I notice in my SQL log file that the scoring plugin is overwriting the metadata field in a
final data insertion with '_csh_ \0\0\0\0\'. When I remove 'scoring-opic' out of 'plugin.includes'
property in the nutch-site.xml , the metadata-field is crisp and clear.

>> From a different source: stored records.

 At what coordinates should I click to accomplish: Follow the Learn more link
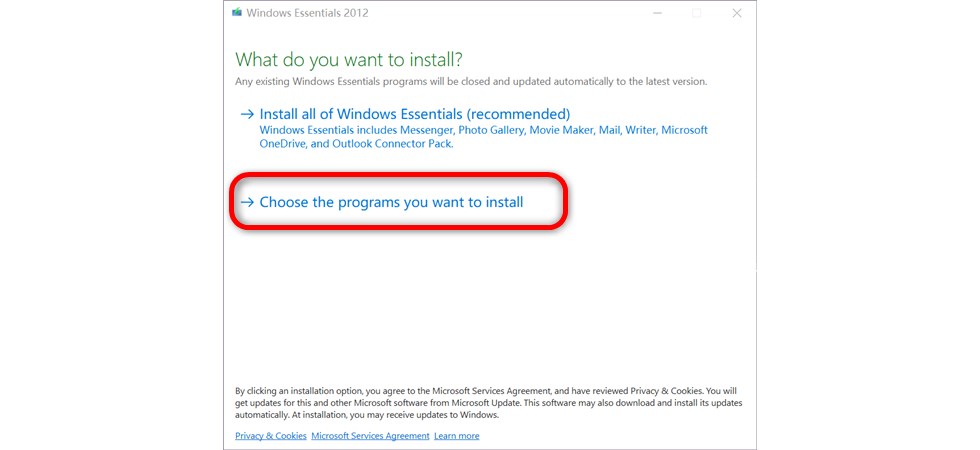point(457,436)
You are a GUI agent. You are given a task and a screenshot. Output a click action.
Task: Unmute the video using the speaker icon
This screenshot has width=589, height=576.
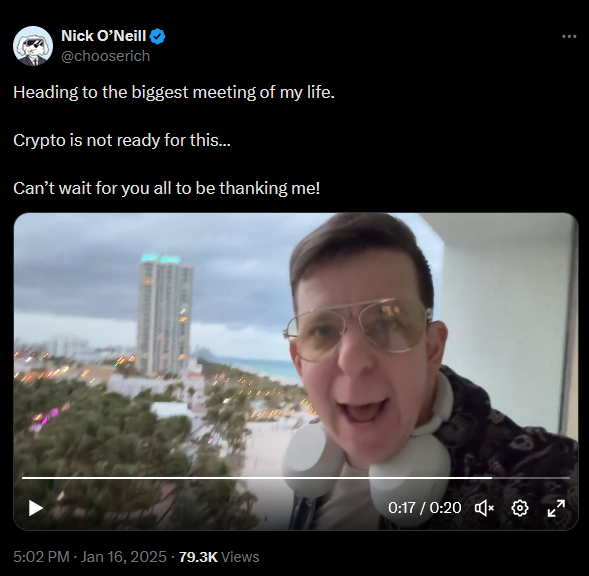click(484, 508)
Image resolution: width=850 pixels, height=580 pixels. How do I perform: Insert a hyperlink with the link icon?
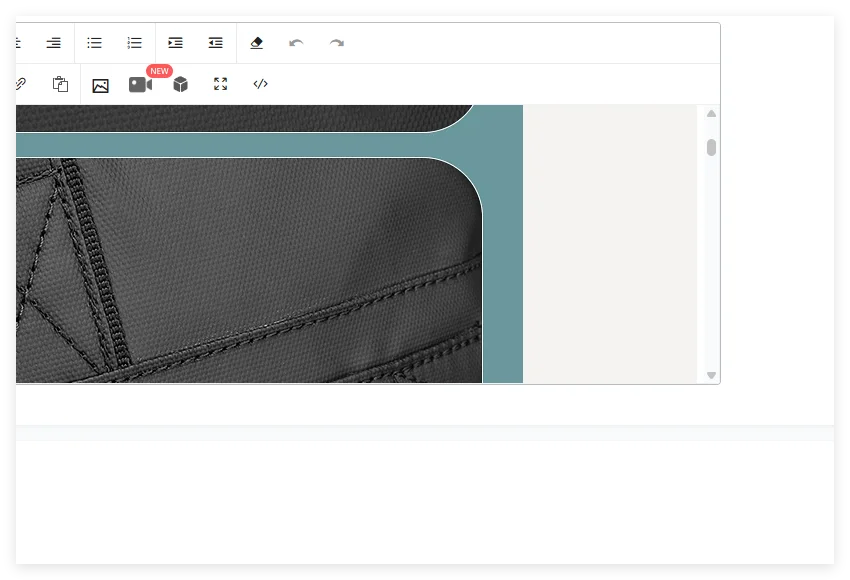19,84
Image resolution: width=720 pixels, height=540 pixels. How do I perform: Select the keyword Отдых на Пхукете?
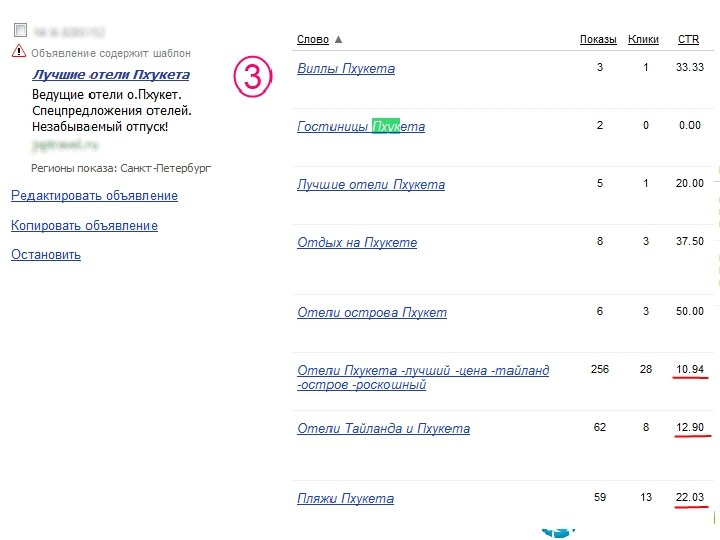point(357,243)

MYSQL LOG FILE: (I did a crawl on http://nutch.apache.org. Below you will see a fragments
of my MYSQL log file, only the moments when data is written to the METADATA field in the MYSQL
table.


First Insertion .. here I suppose scoring-opic writes its information, _csh_ ?€\0\0\0 

58 Query    INSERT INTO webpage (fetchInterval,fetchTime,id,markers,metadata,score )VALUES
(2592000,1357122976493,'org.apache.nutch:http/',' dist 0 _injmrk_ y\0','
_csh_ ?€\0\0\0',1.0) ON DUPLICATE KEY UPDATE fetchInterval=2592000,fetchTime=1357122976493,markers='
dist 0 _injmrk_ y\0',metadata='
_csh_ ?€\0\0\0',score=1.0


Second Insertion - inhere scraped metada is inserted into metadata. 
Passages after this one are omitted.